Molecular events in radiation transformation

• Published in: Radiation research Vol. 155; no. 1 Pt 2; p. 215
• Main Authors: Syljuåsen, R G, Krolewski, B, Little, J B
• Format: Journal Article
• Language: English
• Published: United States 01.01.2001
• Subjects: Animals; Cell Line, Transformed; Cell Transformation, Neoplastic - genetics; Cell Transformation, Neoplastic - pathology; Cell Transformation, Neoplastic - radiation effects; Cyclin-Dependent Kinase Inhibitor p21; Cyclins - biosynthesis; Cyclins - genetics; Fibroblasts - cytology; Fibroblasts - radiation effects; G1 Phase - radiation effects; Genes, cdc - radiation effects; Genes, p53 - radiation effects; Mice; Mice, Inbred C3H; Mutation; Neoplasms, Radiation-Induced - genetics; Neoplasms, Radiation-Induced - pathology; Tumor Suppressor Protein p53 - biosynthesis; Tumor Suppressor Protein p53 - genetics
• ISSN: 0033-7587
• DOI: 10.1667/0033-7587(2001)155[0215:MEIRT]2.0.CO;2

Studies of human tumor cell lines have revealed alterations in the regulation of a number of cell cycle-related genes, associated in some cases with a TP53-independent loss of the radiation-induced G(1)-phase arrest.
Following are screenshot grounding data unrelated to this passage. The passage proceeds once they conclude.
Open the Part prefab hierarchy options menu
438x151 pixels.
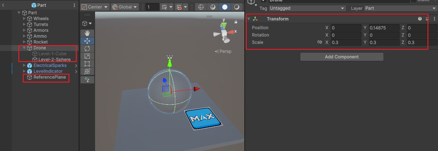pos(74,5)
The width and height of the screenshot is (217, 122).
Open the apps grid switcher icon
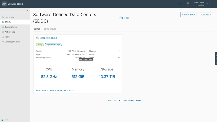tap(214, 4)
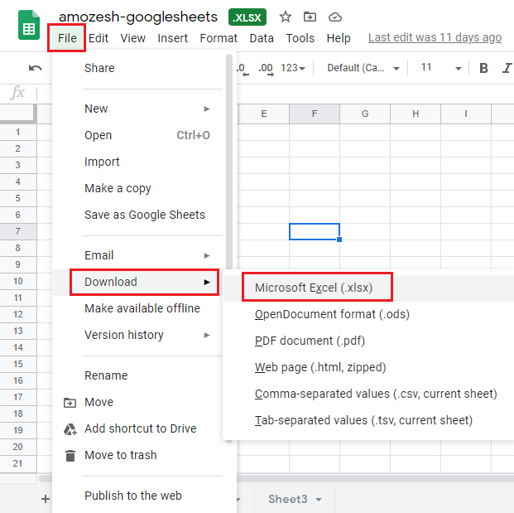Open the font size dropdown showing 11
Image resolution: width=514 pixels, height=513 pixels.
click(x=438, y=68)
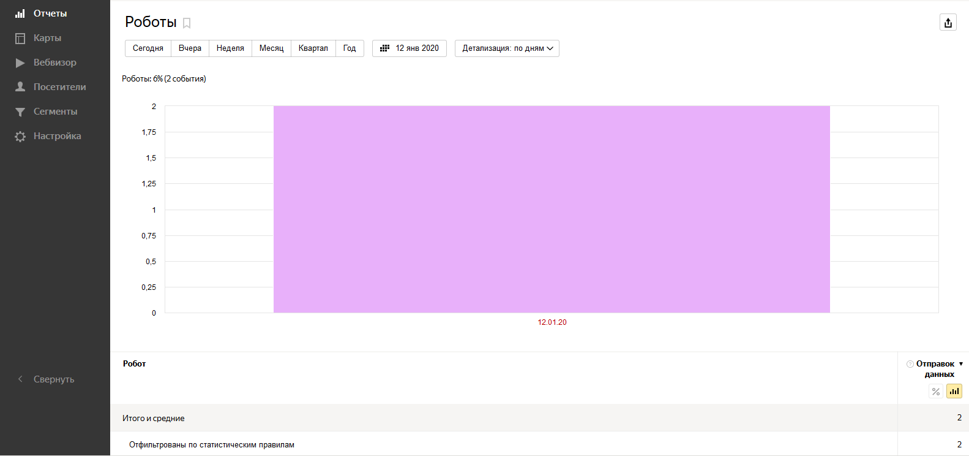
Task: Choose the Год period
Action: coord(350,48)
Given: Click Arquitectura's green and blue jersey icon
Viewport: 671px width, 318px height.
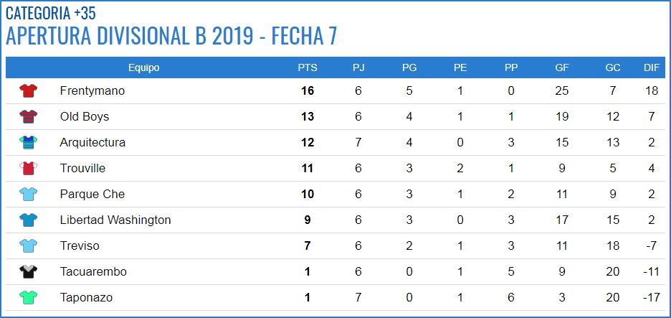Looking at the screenshot, I should tap(29, 143).
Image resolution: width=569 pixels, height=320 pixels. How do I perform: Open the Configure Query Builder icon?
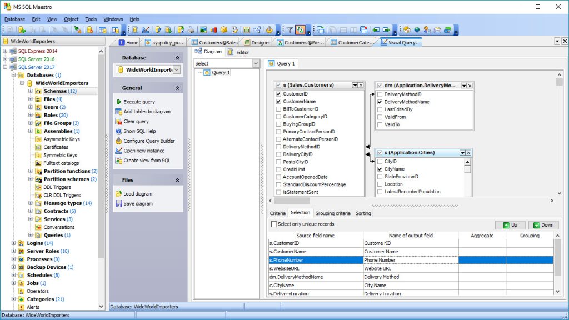coord(118,141)
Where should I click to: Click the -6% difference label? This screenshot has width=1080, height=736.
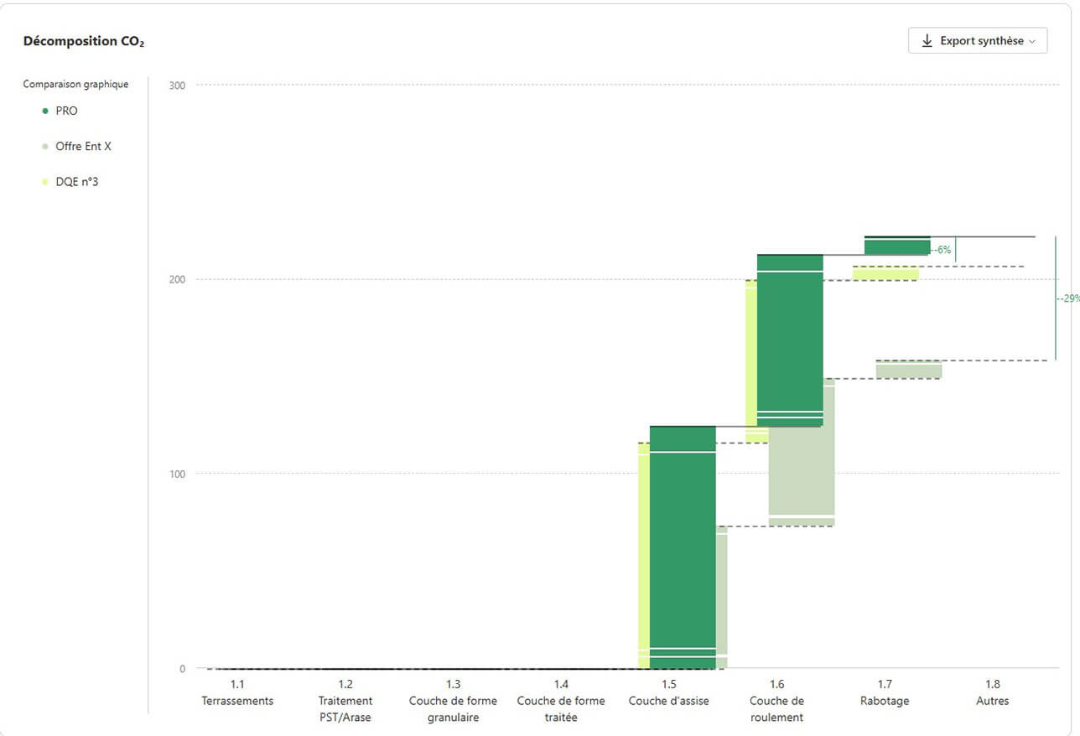[x=942, y=250]
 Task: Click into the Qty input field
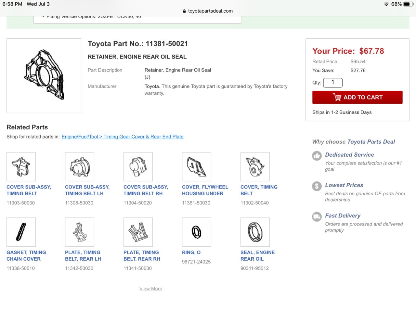(x=333, y=83)
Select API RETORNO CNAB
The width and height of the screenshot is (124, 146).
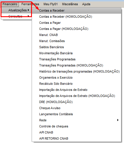[76, 138]
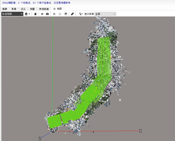Screen dimensions: 175x141
Task: Switch to the 概要 tab
Action: [x=5, y=9]
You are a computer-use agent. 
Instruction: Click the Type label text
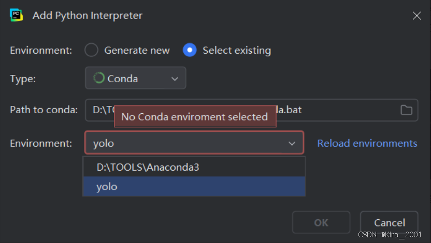[x=23, y=79]
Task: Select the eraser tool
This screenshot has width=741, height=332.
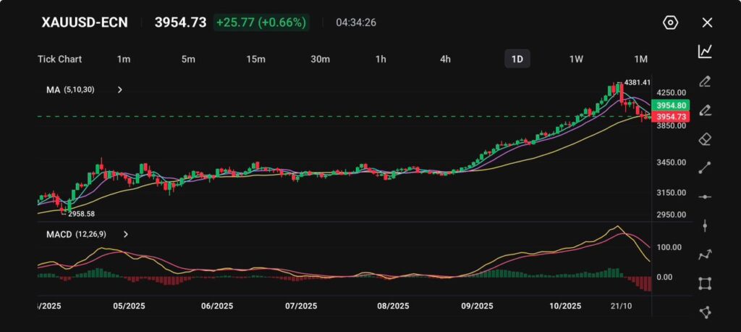Action: pyautogui.click(x=705, y=138)
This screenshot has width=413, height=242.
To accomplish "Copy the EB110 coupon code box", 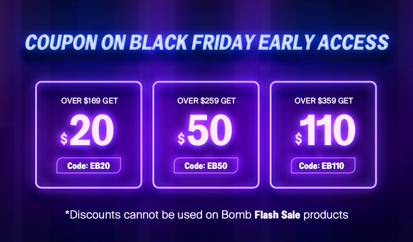I will pos(322,166).
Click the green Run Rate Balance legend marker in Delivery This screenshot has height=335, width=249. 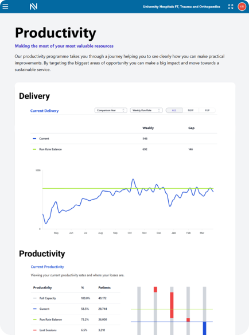(x=34, y=149)

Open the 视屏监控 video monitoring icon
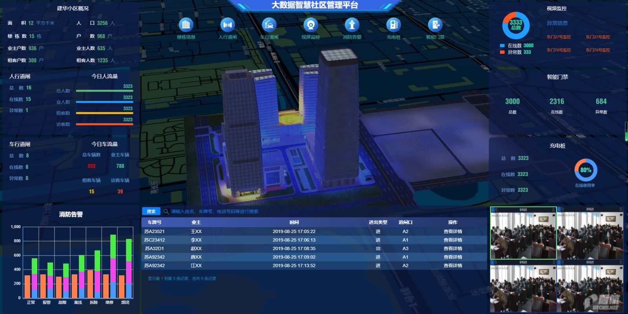coord(310,25)
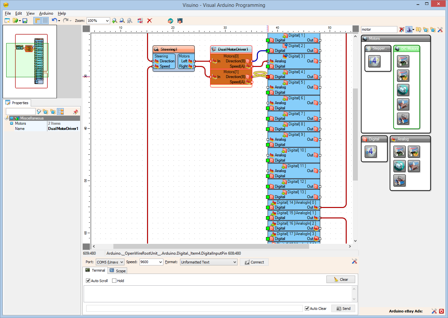
Task: Select a DC Motor component in Motors panel
Action: (403, 90)
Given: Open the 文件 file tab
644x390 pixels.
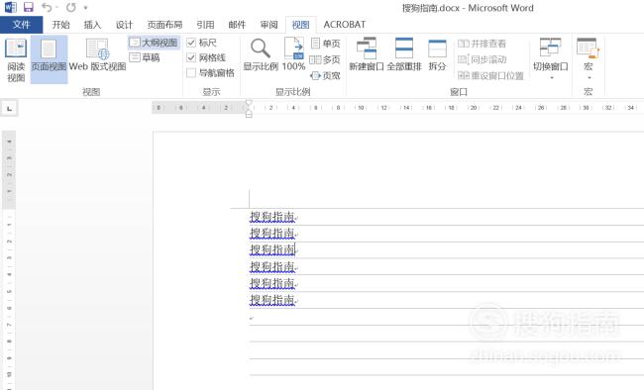Looking at the screenshot, I should click(22, 25).
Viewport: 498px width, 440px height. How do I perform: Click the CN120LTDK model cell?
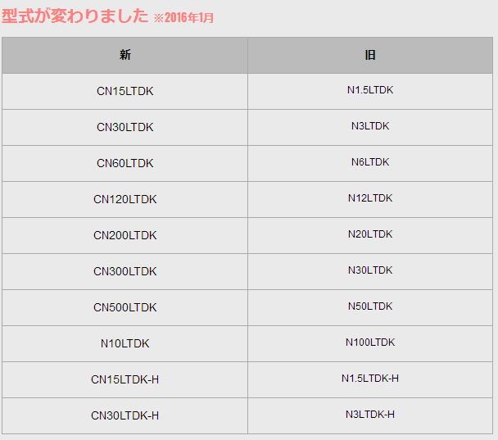(125, 199)
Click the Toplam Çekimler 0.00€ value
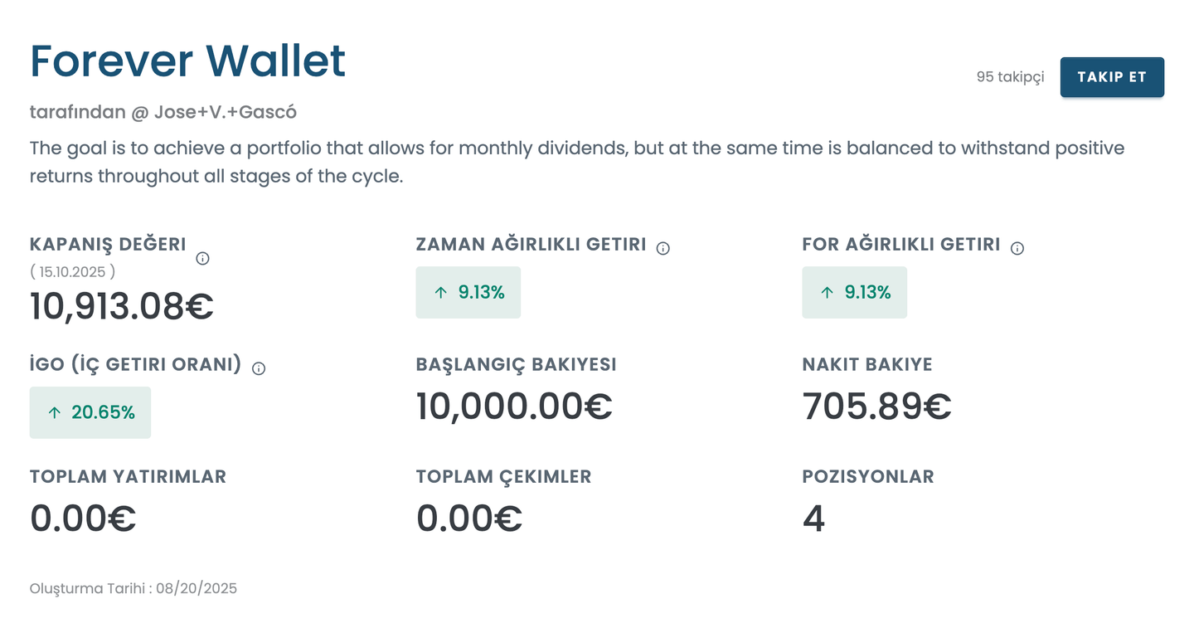 469,518
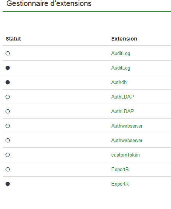Open the customToken extension link
The height and width of the screenshot is (209, 171).
pos(125,155)

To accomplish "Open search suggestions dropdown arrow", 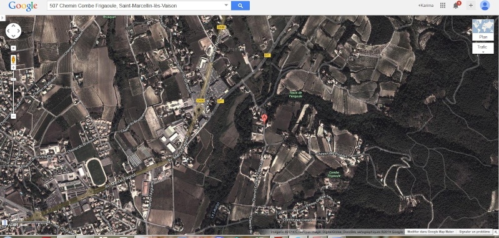I will [x=226, y=6].
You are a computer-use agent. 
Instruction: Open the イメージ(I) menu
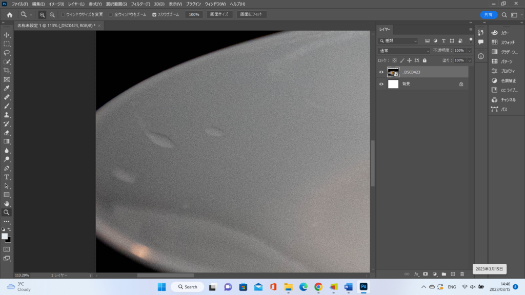tap(56, 4)
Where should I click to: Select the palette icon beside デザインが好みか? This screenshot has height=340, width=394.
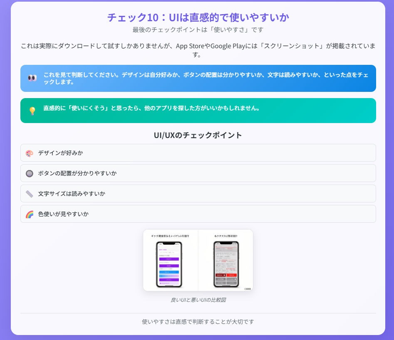(x=29, y=153)
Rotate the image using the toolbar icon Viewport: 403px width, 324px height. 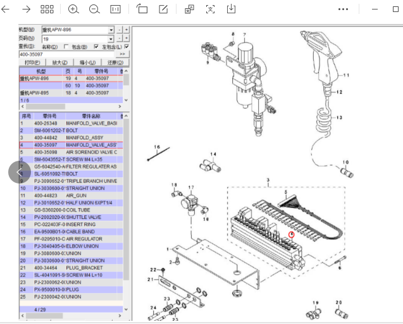142,9
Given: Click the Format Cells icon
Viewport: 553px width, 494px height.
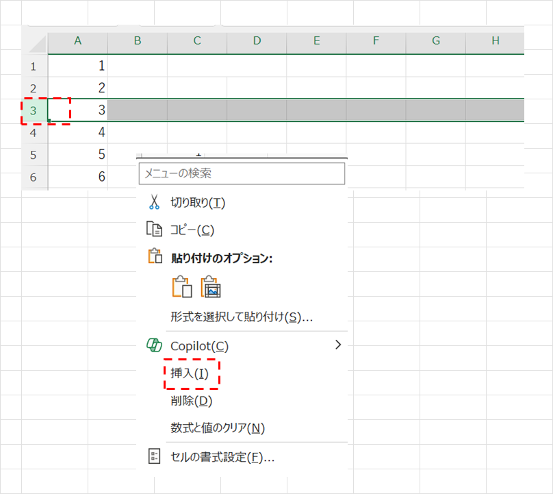Looking at the screenshot, I should 154,456.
It is not clear, however, whether these are early or late events in tumor development, or they arise in tumor cell lines during growth in culture. Since the oncogenic transformation of an individual cell is thought to be an early event in tumor development, we have used a model system of normal and radiation-transformed C3H 10T(1/2) mouse fibroblast cell clones to address this issue. Transformed clones derived from type III foci were compared with clones derived from parental, wild-type cells. Approximately 25% of transformed clones showed Trp53 mutations in exon 5; however, preliminary results based on in situ immunofluorescence studies with an antibody recognizing mutant Trp53 indicate that the appearance of such mutations in transformed clones occurs late in the process of transformation and is unlikely to represent an initiating event. The remaining transformed clones and all clones derived from parental cells expressed wild-type Trp53. Radiation-induced G(1)-phase arrest was either absent or significantly reduced in all of the transformed clones, independent of Trp53 status. Constitutive expression of Cdkn1a protein was significantly increased in most of the transformed clones. Also, the majority of transformed clones showed elevated levels of cyclin D1, and two clones overexpressed cyclin E. These results indicate that loss of G(1)-phase checkpoint control, independent of Trp53 status, and altered expression of cell cycle regulatory proteins may represent early events in the process of radiation-induced carcinogenesis that are associated with the malignant transformation of individual cells.